Irving Leonard Kessler, lifelong New Yorker, veteran, and political progressive, died of complications of congestive heart failure at the Lafayette Facility in Marblehead shortly before dawn on New Year’s Day. A passionate peace advocate, he downplayed his World War II experiences serving in the 104th Infantry Division, service that included winning both a Silver Star as a medic for rescuing wounded soldiers under a hail of machine gun fire and, later, a Purple Heart after being shot through the leg in Belgium.
Irving, the son of Harry Kessler and Fannie Gilman Kessler, grew up in Williamsburg, Brooklyn, attending Eastern District High School and City College of New York. After the war he entered his father’s textile business, Alpine Lining, eventually becoming proprietor. He fathered three children with his first wife, Estelle (Deidre) Rosenfeld, and of these two survived him, David of Berkeley, California, and Rod of Salem, Massachusetts. He is also survived by his grandson, Martin Kessler, his daughters-in-law Nancy Mennel and Maile Black, and many loving nieces and nephews. His second wife, Lorraine Hoffman, made him a widower, as did his last wife, Julieta Viera, whom he tended to lovingly through her last troubled years dying of Alzheimer’s.
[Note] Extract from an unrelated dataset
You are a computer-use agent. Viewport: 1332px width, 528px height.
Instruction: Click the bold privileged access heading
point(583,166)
After his 98th birthday, when his medical problems, his hearing loss, and his near blindness made living alone in his Queens apartment untenable, he agreed to move into nursing care in Massachusetts, near his son and daughter-in-law in Salem. To the end he insisted on having daily home delivery of the New York Times.
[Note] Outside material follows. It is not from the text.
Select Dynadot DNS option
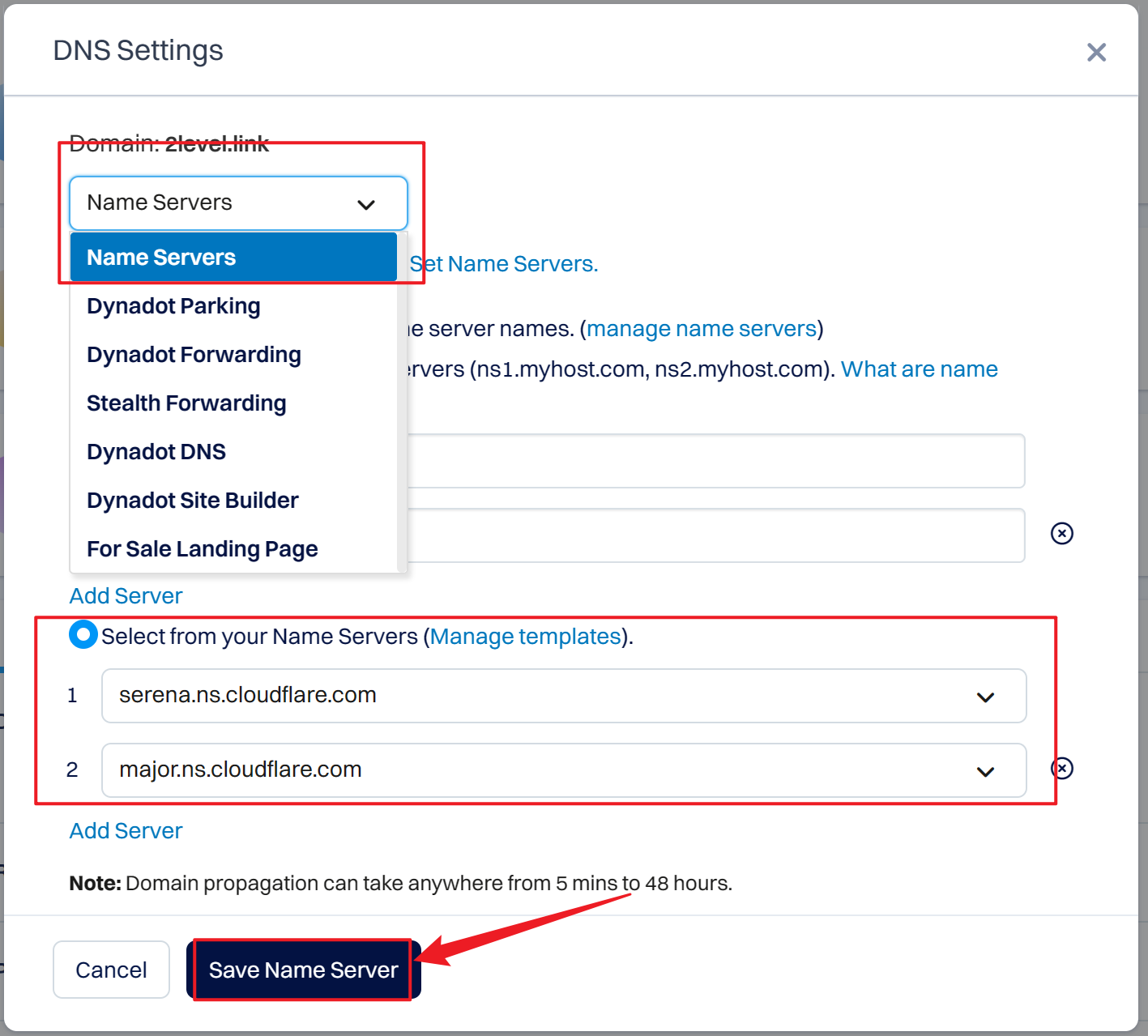 click(156, 452)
A true Communist, Irving visited Cuba and believed that Castro’s revolution had improved the healthcare, welfare, and education of the great majority of Cuban people. In New York, he stood at peace vigils, protesting U.S. capitalist interventions in the Third World. He championed integration and was in the audience for Martin Luther King’s “I Have a Dream” speech. He attributed his longevity to his vegan diet. He loved chamber music so dearly that he claimed he could play and enjoy his favorite pieces from memory in his mind.